[eigen] Intermediate Packet Storage |
[ Thread Index |
Date Index
| More lists.tuxfamily.org/eigen Archives
]
Hi Folks,
I'm currently working on a computer vision algorithm for ARM NEON using
Eigen with GCCv5, and I've got a large number of patches queued up to
enable complete packet-math - some of which are already submitted.
In this algorithm, I'm using an Array-of-Structs-of-Arrays approach i.e.
the image processing is done in terms of a Packet defined as follows:
static const constexpr size_t PacketSize =
Eigen::internal::packet_traits<int32_t>::size;
template<typename T>
using Packet = Eigen::Array<T, 1, PacketSize>;
In other words, my intention is to allow my algorithm to process
PacketSize pixels in a single loop using NEON SIMD registers.
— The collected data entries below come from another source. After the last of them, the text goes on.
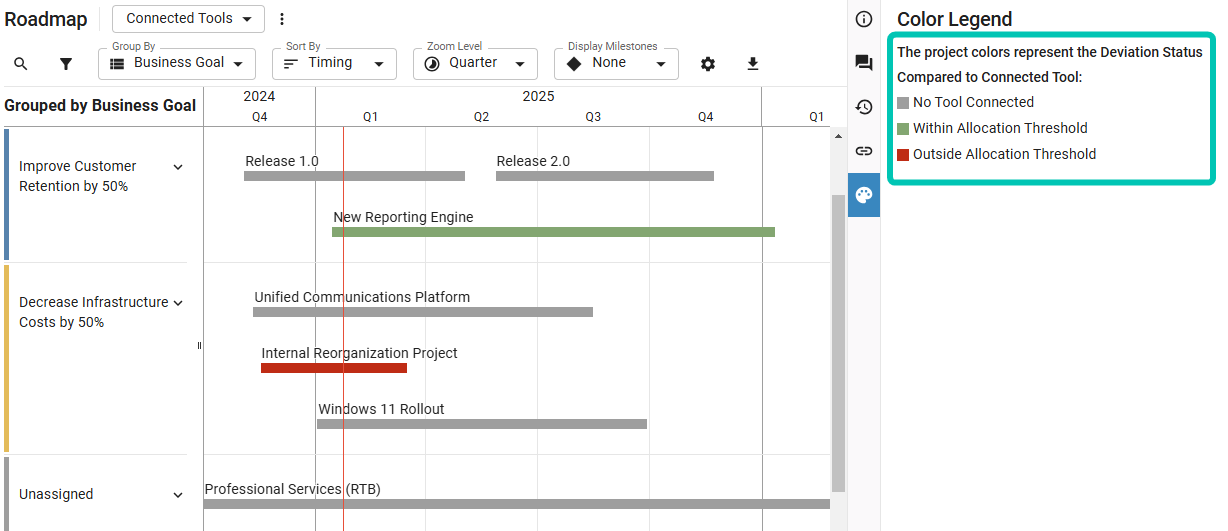Click the red Internal Reorganization Project bar
1228x531 pixels.
(334, 368)
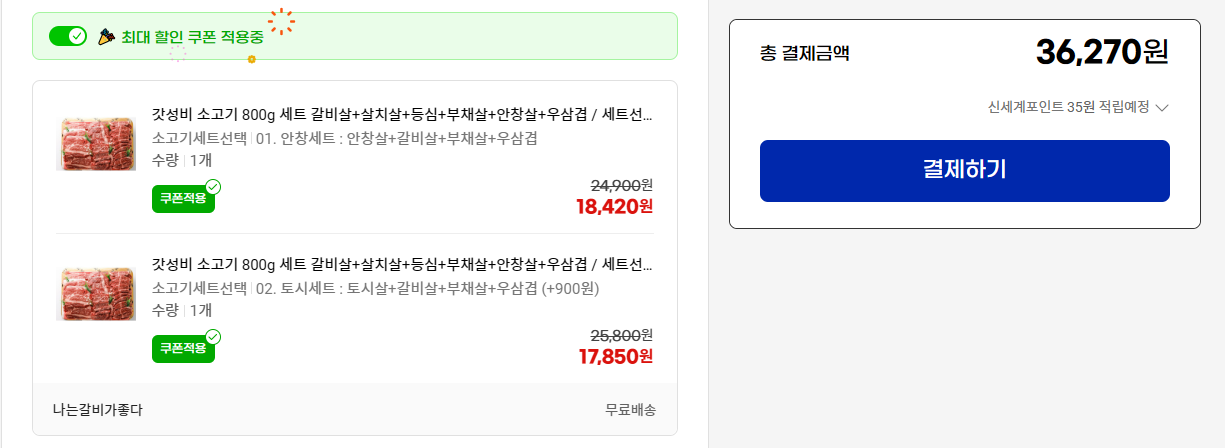Click the 쿠폰적용 badge for 토시세트 item
The height and width of the screenshot is (448, 1225).
pyautogui.click(x=182, y=349)
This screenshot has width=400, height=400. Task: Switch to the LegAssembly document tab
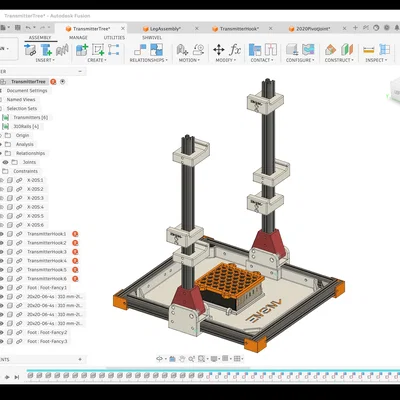[165, 29]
But, I have a problem in a case like this:
Packet<uint32_t> a, b, c, d;
a.setRandom();
b.setRandom();
c.setRandom();
d.setRandom();
const auto E = a * b; // Some expensive calculation
const Packet<uint32_t> x = E + c;
const Packet<uint32_t> y = E + c;
The problem is that if I use auto as the type for E (i.e. delay the
evaluation), this results in E being calculated twice for x and y. If
the expression inside E is trivial, there is a chance the optimizer will
de-duplicate the calculation, but for my use-case E is too complex.
So what about storing E into an Array/Packet?:
const Packet<uint32_t> E = a * b; // Some expensive calculation
const Packet<uint32_t> x = E + c;
const Packet<uint32_t> y = E + c;
This results in the value of E being stored onto the stack, and then
reloaded twice to calculate x and y.
But of course, I just want E to stay in register.
Does anyone have any comments about how this might be possible?
I don't mind getting my hands dirty patching Eigen - I've already got a
large number of patches to fix all kinds of NEON packet-math issues and
add features needed for my algorithm. But I'm not sure what the correct
approach would be to get this case working optimally.
I was wonder if there needs to be a new intermediate-friendly variant of
Eigen::Array where the data is stored in arrays of SIMD types instead of
plain-old-C arrays.
Or is there a way to de-duplicate the evaluation in the case where a
lazy evaluation is going to be repeated.
Best Regards
Joel Holdsworth